• **Your objective**: Rename "Availability" to "Priority" wherever it appears in the entries below, leaving every other word unchanged. Omit the pictures from your answer.

• **Stored records**:
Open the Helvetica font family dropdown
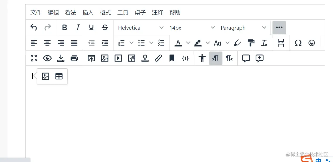The image size is (333, 162). pos(140,28)
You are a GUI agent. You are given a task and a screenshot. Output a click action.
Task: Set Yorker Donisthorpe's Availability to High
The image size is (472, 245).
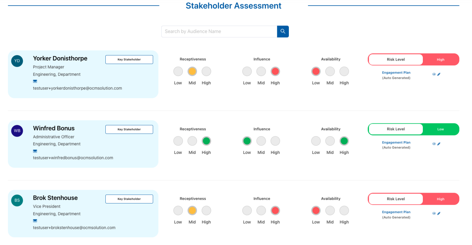click(x=344, y=71)
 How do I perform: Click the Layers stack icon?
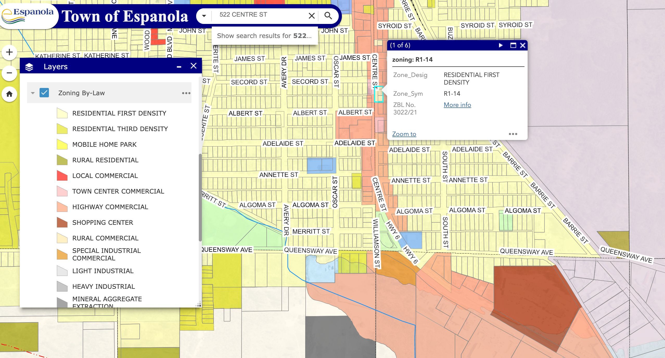click(29, 67)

• **Expected answer**:
Open the Helvetica font family dropdown
The image size is (333, 162). pos(140,28)
You are a GUI agent. You are given a task and a screenshot. Output a click action.
Task: Set Yorker Donisthorpe's Priority to High
The image size is (472, 245).
click(x=344, y=71)
 How do I perform: Click the Layers stack icon?
click(29, 67)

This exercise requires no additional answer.